A arrecadação de impostos cresceu. Pela primeira vez em cinco anos, o governo cumpriu a meta de superávit primário -diferença entre receitas e gastos do governo, excluído o pagamento de juros- com o FMI (Fundo Monetário Internacional). Nos três primeiros meses do ano, o governo deveria economizar 1,5 bilhão de pesos, mas a economia pode ter chegado a 1,75 bilhão. "Em dezembro, ninguém acreditava que poderíamos cumprir com as metas do primeiro trimestre", comemora Jorge Sarghini, secretário da Fazenda.
Os argentinos também recomeçam a viver em uma "economia normal". Com a crise, várias Províncias emitiram moedas locais para pagar salários de servidores. O resultado: hoje, incluindo o peso, há dez moedas diferentes circulando no território argentino. Nas últimas semanas, o governo federal fez um acordo com nove Províncias e em alguns meses a Argentina passa a ter novamente apenas uma moeda de circulação.
Pela primeira vez em mais de 15 meses os argentinos têm liberdade total para movimentar suas contas bancárias. E, algo que surpreende muitos analistas, o dinheiro que havia sido congelado pelo governo nos bancos, quando liberado, acabou ficando nos bancos. "Neste caso, a cobiça venceu o medo", diz Caballero. Ela explica: o dólar está em queda, e os bancos pagam taxas de 24% ao ano para depósitos em pesos. Assim, os argentinos preferem deixar o dinheiro nos bancos.
"A Argentina estava condenada a crescer" diz Juan Luis Bour, diretor da Fiel (Fundação de Investigações Econômicas Latino-americanas). Mas, avalia Bour, o desempenho positivo não é motivo para muitas comemorações: "Desde o terceiro trimestre de 1998, a economia encolheu 20%". Ele faz os cálculos: o país levaria cinco anos para voltar aos níveis de produção de 1998, caso a economia crescesse 4% ao ano. Para que os argentinos recuperem a renda per capita que tinham em 1998, o país teria que crescer 6% ao ano durante cinco anos.

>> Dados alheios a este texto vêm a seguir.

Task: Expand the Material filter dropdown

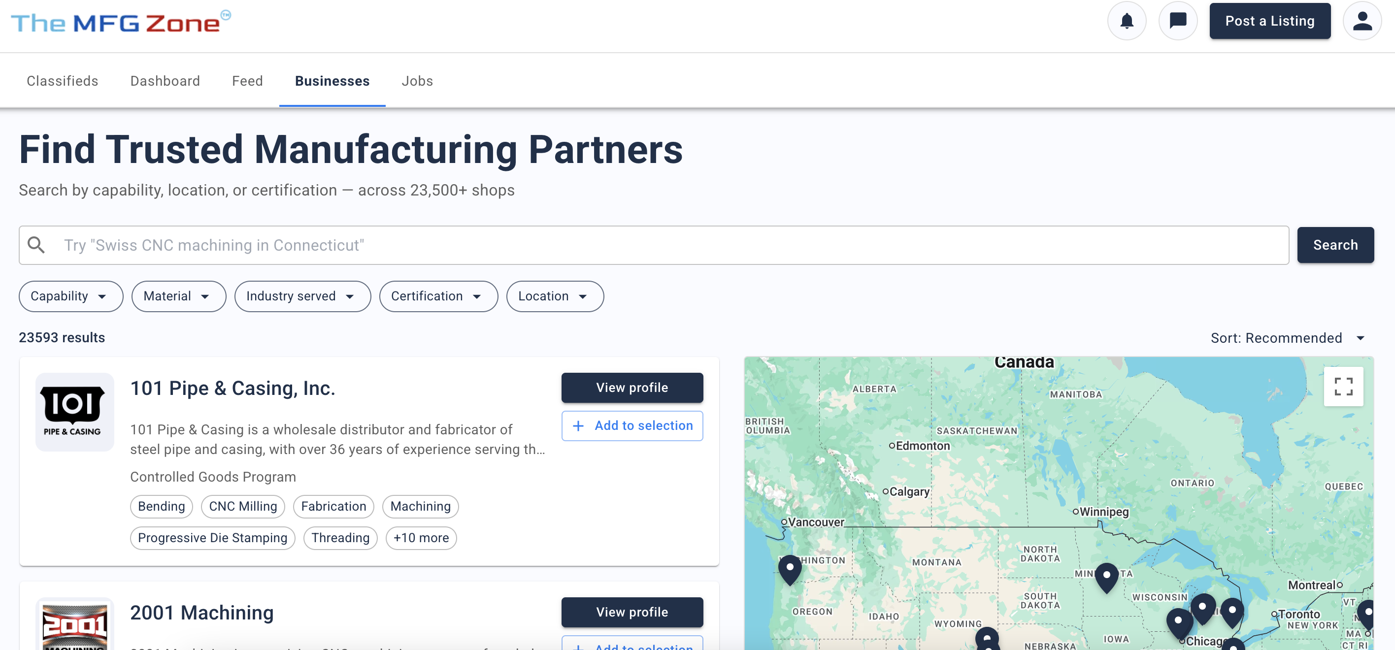Action: [179, 296]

Ele chama atenção para a "herança" que a crise deixará: a relação entre a dívida pública e o PIB era de 60% em 2001 e está hoje em 150%; o sistema financeiro está virtualmente quebrado; o país tem que renegociar a dívida externa, que parou de pagar em janeiro do ano passado; as empresas de serviços públicos esperam pela renegociação de contratos.
Todos os economistas concordam que, sem resolver esses problemas, a economia argentina dificilmente poderá continuar crescendo nos próximos anos. "Não há crédito, não há mercado de capitais. Sem reformas sérias podemos até não cair mais. Mas não crescer depois de encolher 20% já é uma tragédia", diz Caballero.